Esta é crónica não é minha, mas de Arnaldo Jabor, e foi publicada originalmente na Folha de São Paulo, em 21 de setembro de 1999.

Lembrei-me dela. Li-a há muito tempo e é interessante lê-la, vinte anos depois de ter sido escrita.

Como foi muito difícil encontrá-la, decidi postar aqui.

A indústria das hipergostosas está amedontrando os homens. A política está tão repulsiva que vou falar de sexo.

Outro dia, a Adriane Galisteu deu uma entrevista dizendo que os homens não querem namorar as mulheres que são símbolos sexuais. É isso mesmo. Quem ousa namorar a Feiticeira ou a Tiazinha? As mulheres não são mais para amar, nem para comer. São para “ver”.

Que nos prometem elas, com suas formas perfeitas por anabolizantes e silicones? Prometem-nos um prazer impossível, um orgasmo metafísico, para o qual os homens não estão preparados.

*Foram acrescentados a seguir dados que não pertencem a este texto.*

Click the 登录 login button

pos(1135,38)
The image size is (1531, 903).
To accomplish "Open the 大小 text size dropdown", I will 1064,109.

As mulheres dançam frenéticas na TV, com bundas cada vez mais malhadas, com seios imensos, girando em cima de garrafas, enquanto os pênis-espectadores se sentem apavorados e murchos diante de tanta gostosura. Os machos estão com medo das “mulheres-liquidificador”.

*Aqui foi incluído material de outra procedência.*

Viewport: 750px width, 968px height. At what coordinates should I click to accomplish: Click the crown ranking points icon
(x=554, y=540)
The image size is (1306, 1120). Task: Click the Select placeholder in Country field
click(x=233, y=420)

Essas fêmeas pós-industriais foram fabricadas pelo desejo dos homens ou, melhor, pelo desejo que eles gostariam de ter ou, melhor ainda, pelo poder fálico que as mulheres pensam que os homens possuem. O modelo da mulher de hoje, que nossas filhas almejam ser, é a prostituta transcendental, a mulher-robô, a “Valentina”, a “Barbarella”, a máquina-de-prazer sem alma, turbinas de amor com um hiperatômico tesão.

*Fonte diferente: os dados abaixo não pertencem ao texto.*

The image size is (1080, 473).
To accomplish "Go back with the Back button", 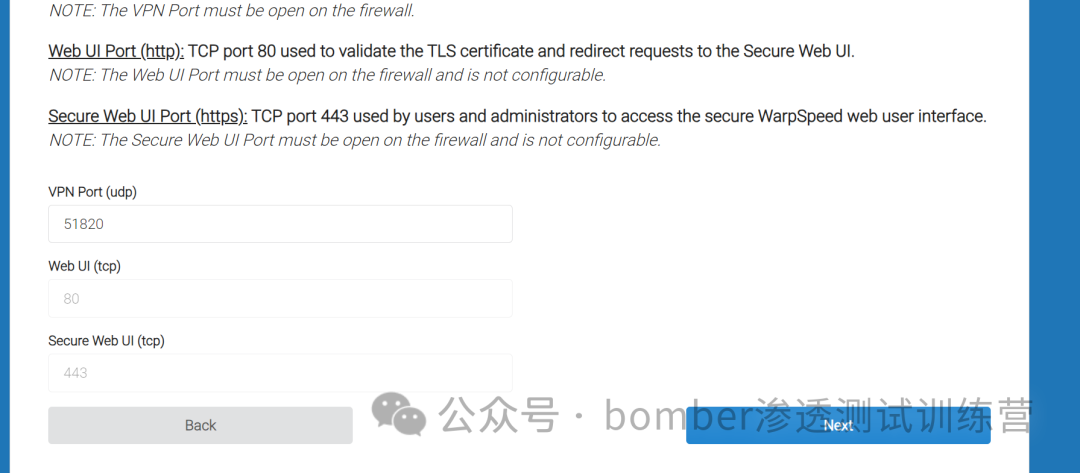I will coord(200,425).

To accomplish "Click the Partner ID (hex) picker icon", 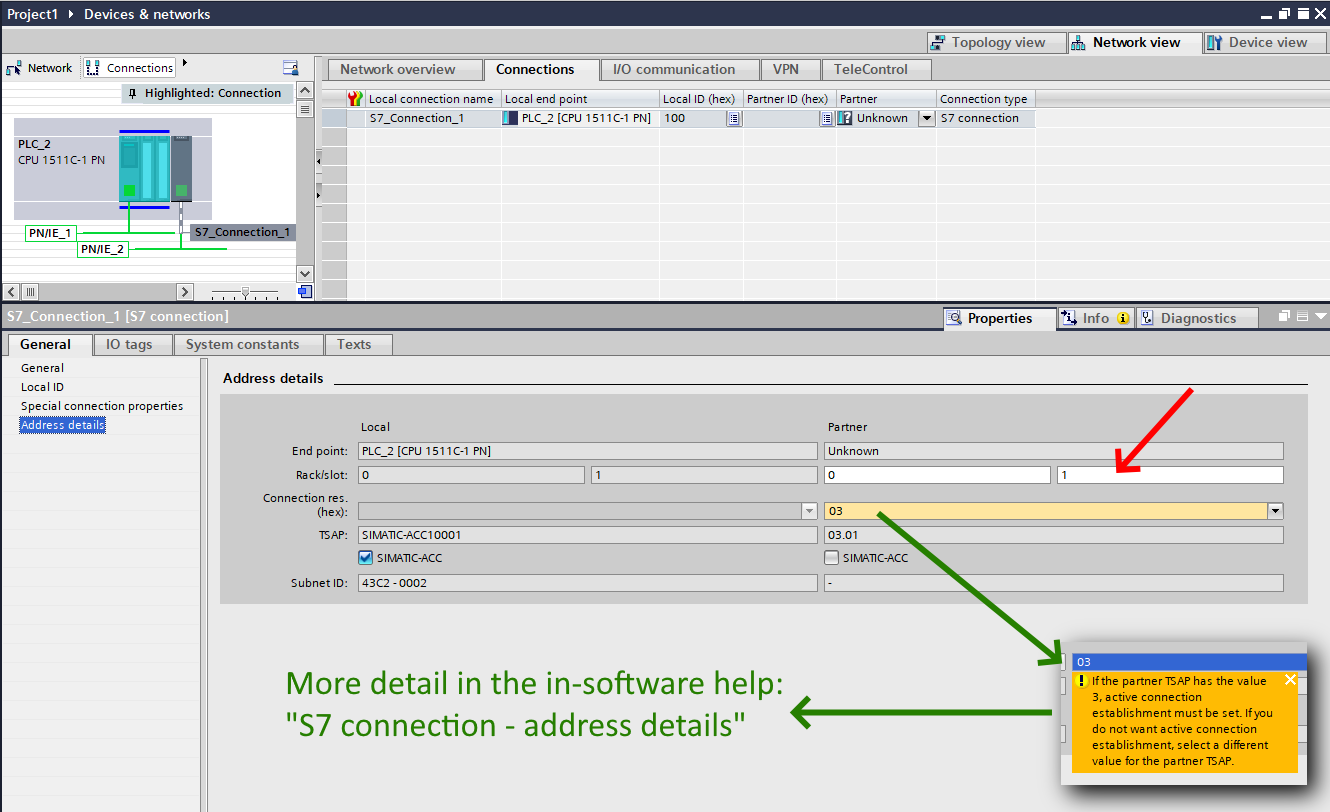I will point(826,118).
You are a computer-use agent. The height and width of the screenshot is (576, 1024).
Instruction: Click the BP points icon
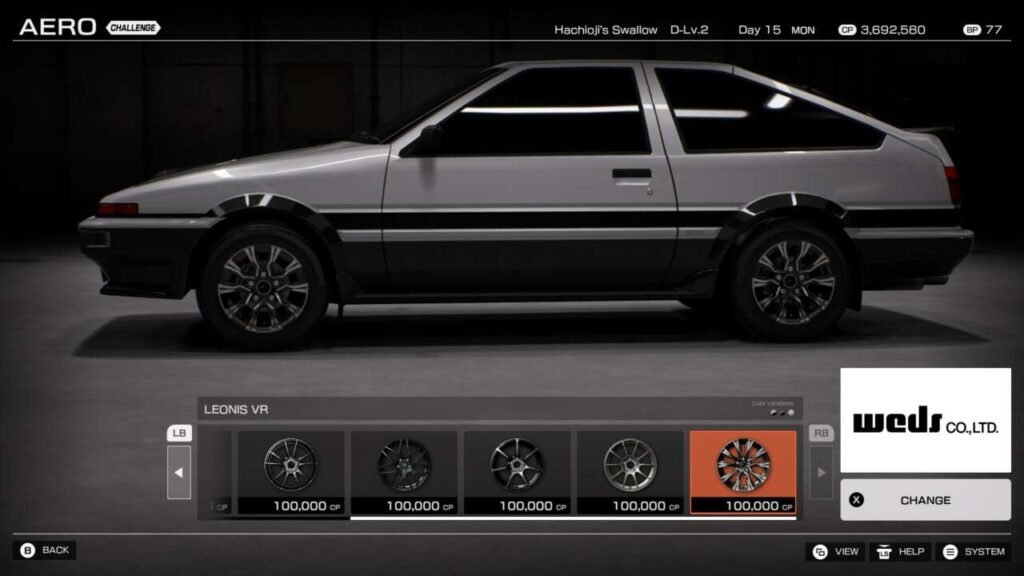pyautogui.click(x=971, y=30)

Antigamente, a prostituta era dócil e te servia. O homem pagava para ela “não” existir. Hoje, a cortesã moderna “existe” demais. Diante delas, todos se arriscam a broxar, apesar de desejá-las como nunca. A broxura que advém diante dessas deusas não é por moral ou culpa; é por impossibilidade técnica. Quem se atreve a cair nas engrenagens desses “liquidificadores”?

Que parceiros estão sendo criados para essas pós-mulheres? Não os há. Os “malhados”, os “turbinados” geralmente são bofes-gay, filhos do mesmo narcisismo de mercado que as criou. Ou, então, reprodutores como o Szafir, para o Robô-Xuxa.

A atual “Revolução da Vulgaridade”, regada a pagode, parece “libertar” as mulheres. Ilusão à toa. A “libertação da mulher” numa sociedade escravista como a nossa deu nisso: superobjetos se pensando livres, mas aprisionadas numa exterioridade corporal que apenas esconde pobres meninas famintas de amor e dinheiro. São escravas aparentemente alforriadas numa grande senzala sem grades.

Mas, diante delas, o homem normal tem medo. Elas são areia demais para qualquer caminhão. Por outro lado, o sistema que as criou enfraquece os homens que trabalham mais e ganham menos, têm medo de perder o emprego, vivem nervosos e fragilizados com seus pintinhos trêmulos, cadentes, a meia-bomba, ejaculando precocemente, puxando sacos, lambendo botas, engolindo sapos, sem o antigo charme jamesbondiano dos anos 60.

No sexo neoliberal, o homem brasileiro perdeu o machismo orgulhoso do tempo das mulheres-objeto artesanais. A mulher pós-industrial o assusta. Não há mais o grande “conquistador”. Temos apenas alguns “fazendeiros de bundas” como o Huck, enquanto a maioria virou uma multidão de “voyeurs”, babando por deusas impossíveis.

Diz uma amiga: “Não tem mais homem na praça. Só tem casado, “roubada” e veado”.